Мои глаза чем-то застилает. Я не сразу понимаю, что это слезы. Сквозь горячую дрожащую пелену я вижу, как Джей Гамильтон сжимает кулаки. Элмайра обнимает его за плечи и шепчет что-то на ухо, ее глаза тоже странно блестят, и она скрывает это, перекинув пряди волос на лицо. Она никогда не любила мэра так беззаветно и доверчиво, как я, в ее отношении к нему – впрочем, как и почти ко всем людям, с которыми она не спала, – чувствовалась настороженность. Но… быть настороженным и ждать нож в спину – разные вещи.
– А чтобы была хотя бы видимость крови… нужна видимость оппозиции. Партия Свободы – одна из лучших моих идей.
– Сами сделали все, чтобы вернуться было нельзя, и сами создали тех, кто врал, что это возможно? – Элм отпускает Гамильтона и со злостью вскидывается. – Да вы сумасшедший! Отобрать надежду, и…
– Надежда и обещание – двигатели политики и жизни. Все было в прекрасном балансе. – Бэрроу снова поворачивается к Гамильтону. – Твой приемный отец никогда не верил в возможность найти эту вашу свободу. Соглашаясь назначить тебя, я не думал, что…
– А иначе убил бы? – усмехается Ван Глински. В его интонации чувствуется смесь восхищения и отвращения. – Ах ты, паскуда… да я бы тебя…
Мэр разводит руками. Будто демонстрируя некое недоумение.
– Я понял, что ошибся, когда вы начали грызться. Как тупые щенки, которые рвут зубами одеяло, на котором спят! Тогда я решил, что самым лучшим вариантом будет отказаться от партий и решать все вопросы с правительством без совещательных аппендиксов. Как в… королевствах. Да, я же строил королевство! Но для этого нужно было еще больше драмы. Я всегда любил театр. Мы с Динарой в университете, знаете, ставили Чехова, и Горького, и кое-что из греческого…

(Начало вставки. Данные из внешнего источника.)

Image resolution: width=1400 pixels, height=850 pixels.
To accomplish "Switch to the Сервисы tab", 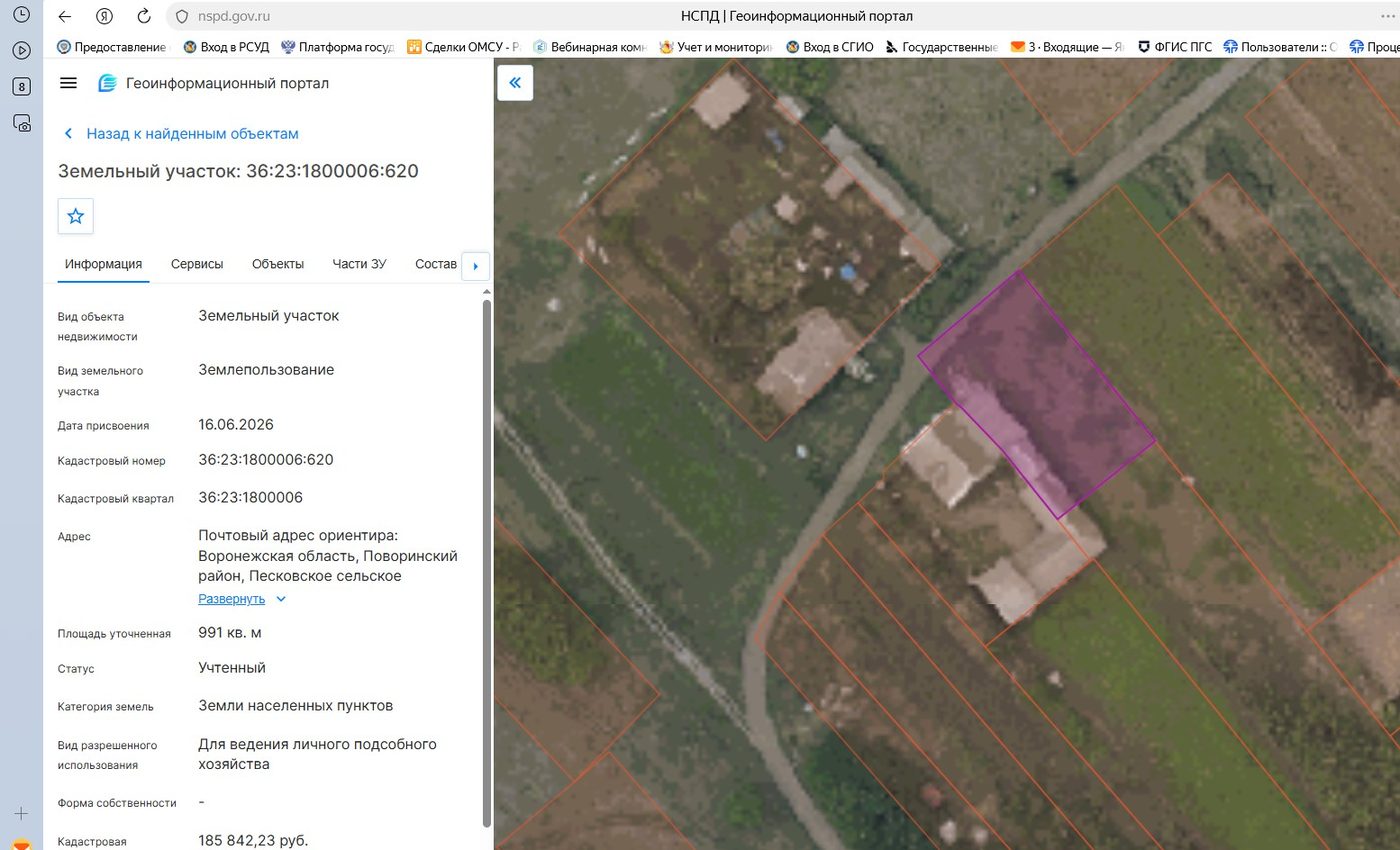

«Свободный» и «единоличник» смотрят на него одинаково зло. Правда, у Гамильтона во взгляде больше боли, у Глински – ненависти.
– Вами было легко управлять. Вы бросались друг на друга по любому поводу. Я даже позволил себе поразвлечься – завел газету, в которой говорил правду о вас обоих. Я ведь хорошо знаю, Ван, что ты всегда всюду видишь врагов. Но никогда не заглядываешь в зеркало.
– Заткнись…
Но мэр уже не обращает на него никакого внимания. Его следующие слова адресованы Сайксу.
– Ты угадал. Благотворительная организация «Жизнь» вела разъяснительную работу в бедных районах. Нашлись союзники, разделявшие мое мнение по поводу этих двух уродов. Но это не все, – он смотрит на Гамильтона, – даже в твоей боевой своре есть такие. Ты задумывался когда-нибудь… как сильно тебя ненавидят на самом деле?
«Свободный» опускает голову. Ван Глински неожиданно, не поворачиваясь, утешает его:
– Расслабься. Меня больше.
Элмайра издает нервный смешок, скорее похожий на всхлип. Морган Бэрроу заговаривает вновь:
– Я не мог решить, что лучше, – отстранить вас, когда терпение народа лопнет, или стравить окончательно, чтобы вы убили друг друга. И я решил, что второе надежнее, но чуть-чуть не рассчитал. А ведь тебя, Ван, могли пристрелить, когда мой памятник еще стоял. – И мэр бросает взгляд на Элм. – Если бы не ты, драная шалава. Ты всегда спишь только с сильными?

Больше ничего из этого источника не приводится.